■ Description of the task ■
From the review of God Land below, reproduce verbatim the passage starting at "A review by" and ending at "values and morals.".

■ Text block ■
○ ○ ○ ○

A review by sage5357
God Land: A Story of Faith, Loss, and Renewal in Middle America by Lyz Lenz

3.0

This was a fascinating read. I definitely enjoyed the memoir parts more, but I liked how she wove together memoir and her experiences as a journalist in Middle America. I am a lifelong, albeit rural, East Coaster, and the Midwest just seems so different to me. Although I for sure can relate to the rural community/mentality. My experiences in the church were similar. I attended the same church from age 5 until about 22 (sporadically in college), and it was a community and a home, until it wasn’t, and my family decided to leave. The heartbreak and separation period and “new normal” is very real. I do not attend any church and haven’t for years, but still seek a spiritual community. I might go back to church eventually, but it will have to align with my liberal values and morals.

○ ○ ○ ○

■ Source data ■
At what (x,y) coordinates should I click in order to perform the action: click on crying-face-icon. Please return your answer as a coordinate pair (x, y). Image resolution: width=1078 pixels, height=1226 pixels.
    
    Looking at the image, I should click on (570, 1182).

○ ○ ○ ○

■ Worked solution ■
A review by sage5357
God Land: A Story of Faith, Loss, and Renewal in Middle America by Lyz Lenz

3.0

This was a fascinating read. I definitely enjoyed the memoir parts more, but I liked how she wove together memoir and her experiences as a journalist in Middle America. I am a lifelong, albeit rural, East Coaster, and the Midwest just seems so different to me. Although I for sure can relate to the rural community/mentality. My experiences in the church were similar. I attended the same church from age 5 until about 22 (sporadically in college), and it was a community and a home, until it wasn’t, and my family decided to leave. The heartbreak and separation period and “new normal” is very real. I do not attend any church and haven’t for years, but still seek a spiritual community. I might go back to church eventually, but it will have to align with my liberal values and morals.